## [Required action]
Could you copy every line of the data that contains the word "checkmark"?

Stored records:
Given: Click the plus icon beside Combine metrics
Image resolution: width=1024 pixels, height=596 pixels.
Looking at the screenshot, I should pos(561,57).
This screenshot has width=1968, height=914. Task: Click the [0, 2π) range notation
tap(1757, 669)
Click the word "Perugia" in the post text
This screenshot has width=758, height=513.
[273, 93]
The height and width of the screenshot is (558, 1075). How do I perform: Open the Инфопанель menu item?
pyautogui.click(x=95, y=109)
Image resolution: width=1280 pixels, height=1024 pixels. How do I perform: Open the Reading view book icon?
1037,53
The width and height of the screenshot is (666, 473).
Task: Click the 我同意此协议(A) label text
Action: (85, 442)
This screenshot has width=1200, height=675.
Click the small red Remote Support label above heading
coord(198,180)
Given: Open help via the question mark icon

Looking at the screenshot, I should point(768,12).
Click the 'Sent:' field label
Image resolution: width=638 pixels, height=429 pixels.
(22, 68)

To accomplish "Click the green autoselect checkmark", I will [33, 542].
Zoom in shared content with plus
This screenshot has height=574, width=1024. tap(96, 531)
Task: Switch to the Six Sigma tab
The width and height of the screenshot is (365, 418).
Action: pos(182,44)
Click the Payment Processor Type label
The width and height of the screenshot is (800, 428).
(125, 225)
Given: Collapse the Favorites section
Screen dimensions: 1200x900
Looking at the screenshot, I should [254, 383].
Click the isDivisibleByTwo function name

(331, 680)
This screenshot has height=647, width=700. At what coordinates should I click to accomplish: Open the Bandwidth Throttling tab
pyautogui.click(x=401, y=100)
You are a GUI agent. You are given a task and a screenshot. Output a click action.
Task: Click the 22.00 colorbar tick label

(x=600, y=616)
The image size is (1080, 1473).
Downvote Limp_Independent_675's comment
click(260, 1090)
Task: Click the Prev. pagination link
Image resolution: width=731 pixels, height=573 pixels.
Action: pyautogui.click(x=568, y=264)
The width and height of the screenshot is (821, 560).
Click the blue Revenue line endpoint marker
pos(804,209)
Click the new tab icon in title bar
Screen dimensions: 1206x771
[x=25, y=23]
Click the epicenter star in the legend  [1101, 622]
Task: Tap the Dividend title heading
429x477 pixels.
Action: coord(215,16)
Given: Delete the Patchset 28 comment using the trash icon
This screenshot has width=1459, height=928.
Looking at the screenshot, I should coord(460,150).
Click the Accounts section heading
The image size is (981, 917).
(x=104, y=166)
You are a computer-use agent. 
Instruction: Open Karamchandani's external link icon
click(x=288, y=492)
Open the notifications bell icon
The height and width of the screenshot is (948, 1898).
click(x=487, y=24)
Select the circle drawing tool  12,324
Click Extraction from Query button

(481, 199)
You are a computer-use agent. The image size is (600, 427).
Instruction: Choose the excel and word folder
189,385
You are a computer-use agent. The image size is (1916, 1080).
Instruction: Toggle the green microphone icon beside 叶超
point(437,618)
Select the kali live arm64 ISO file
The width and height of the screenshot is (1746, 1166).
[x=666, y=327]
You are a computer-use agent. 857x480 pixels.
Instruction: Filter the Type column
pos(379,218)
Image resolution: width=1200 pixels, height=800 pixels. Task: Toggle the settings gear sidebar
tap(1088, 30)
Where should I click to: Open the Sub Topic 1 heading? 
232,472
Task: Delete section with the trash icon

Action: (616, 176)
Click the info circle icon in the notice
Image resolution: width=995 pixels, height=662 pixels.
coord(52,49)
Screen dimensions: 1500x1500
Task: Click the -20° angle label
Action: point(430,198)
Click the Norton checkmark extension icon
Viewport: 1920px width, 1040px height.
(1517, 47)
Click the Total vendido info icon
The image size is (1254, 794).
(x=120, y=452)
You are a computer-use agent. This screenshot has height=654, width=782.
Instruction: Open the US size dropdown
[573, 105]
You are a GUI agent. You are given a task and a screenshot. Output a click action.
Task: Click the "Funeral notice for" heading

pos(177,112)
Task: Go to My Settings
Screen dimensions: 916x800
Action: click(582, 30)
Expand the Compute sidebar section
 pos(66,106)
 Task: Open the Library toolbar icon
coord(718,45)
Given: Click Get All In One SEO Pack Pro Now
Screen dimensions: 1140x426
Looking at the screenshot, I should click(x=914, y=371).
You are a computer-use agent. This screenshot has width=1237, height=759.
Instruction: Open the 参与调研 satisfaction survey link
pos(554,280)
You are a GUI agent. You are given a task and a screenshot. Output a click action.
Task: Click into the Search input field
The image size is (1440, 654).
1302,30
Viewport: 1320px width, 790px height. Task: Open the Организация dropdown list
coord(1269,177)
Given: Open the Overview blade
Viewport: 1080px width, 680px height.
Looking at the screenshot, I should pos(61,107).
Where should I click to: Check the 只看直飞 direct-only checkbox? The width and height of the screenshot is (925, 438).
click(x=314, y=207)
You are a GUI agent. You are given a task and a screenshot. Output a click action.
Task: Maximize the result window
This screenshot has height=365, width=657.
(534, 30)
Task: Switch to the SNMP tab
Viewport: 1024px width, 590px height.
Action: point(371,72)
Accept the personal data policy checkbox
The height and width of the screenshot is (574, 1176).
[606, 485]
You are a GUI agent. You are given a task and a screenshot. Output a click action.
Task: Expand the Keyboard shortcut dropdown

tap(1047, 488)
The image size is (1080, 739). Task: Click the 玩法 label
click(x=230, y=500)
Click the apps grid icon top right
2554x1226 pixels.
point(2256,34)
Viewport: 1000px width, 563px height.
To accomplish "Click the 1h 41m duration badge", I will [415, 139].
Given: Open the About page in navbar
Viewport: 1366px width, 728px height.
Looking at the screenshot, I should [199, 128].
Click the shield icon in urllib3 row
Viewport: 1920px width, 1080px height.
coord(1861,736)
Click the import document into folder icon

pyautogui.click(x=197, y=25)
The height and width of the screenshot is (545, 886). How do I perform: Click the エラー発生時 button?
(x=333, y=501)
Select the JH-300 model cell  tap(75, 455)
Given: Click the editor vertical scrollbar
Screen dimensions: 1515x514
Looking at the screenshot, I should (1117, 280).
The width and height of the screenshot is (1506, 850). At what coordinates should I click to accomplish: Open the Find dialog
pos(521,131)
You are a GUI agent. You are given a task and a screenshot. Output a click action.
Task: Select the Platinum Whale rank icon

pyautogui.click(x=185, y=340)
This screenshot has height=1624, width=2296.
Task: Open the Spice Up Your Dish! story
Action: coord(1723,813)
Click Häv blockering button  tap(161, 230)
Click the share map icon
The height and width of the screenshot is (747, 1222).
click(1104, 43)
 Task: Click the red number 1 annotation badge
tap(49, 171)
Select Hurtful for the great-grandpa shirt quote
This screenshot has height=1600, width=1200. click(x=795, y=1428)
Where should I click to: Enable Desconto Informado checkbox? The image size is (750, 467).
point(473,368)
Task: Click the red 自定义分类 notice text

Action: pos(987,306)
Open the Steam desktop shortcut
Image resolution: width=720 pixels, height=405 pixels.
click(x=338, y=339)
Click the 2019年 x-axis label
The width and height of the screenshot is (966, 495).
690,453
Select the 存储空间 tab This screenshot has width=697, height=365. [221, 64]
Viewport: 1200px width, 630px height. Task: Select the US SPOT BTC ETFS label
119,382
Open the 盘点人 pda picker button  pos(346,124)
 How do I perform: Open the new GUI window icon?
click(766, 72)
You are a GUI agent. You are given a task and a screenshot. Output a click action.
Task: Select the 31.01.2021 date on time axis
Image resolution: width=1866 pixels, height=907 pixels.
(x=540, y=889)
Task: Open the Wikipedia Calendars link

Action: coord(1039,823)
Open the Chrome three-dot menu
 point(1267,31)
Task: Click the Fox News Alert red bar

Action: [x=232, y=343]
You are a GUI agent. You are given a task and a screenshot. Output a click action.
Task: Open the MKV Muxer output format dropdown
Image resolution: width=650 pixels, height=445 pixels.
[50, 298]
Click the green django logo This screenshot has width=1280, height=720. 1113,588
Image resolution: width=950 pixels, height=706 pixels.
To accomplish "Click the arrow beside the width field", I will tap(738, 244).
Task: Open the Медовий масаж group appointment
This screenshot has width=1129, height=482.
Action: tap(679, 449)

## [Exercise answer]
To accomplish "Click the green autoselect checkmark", I will [33, 542].
Click the Norton checkmark extension icon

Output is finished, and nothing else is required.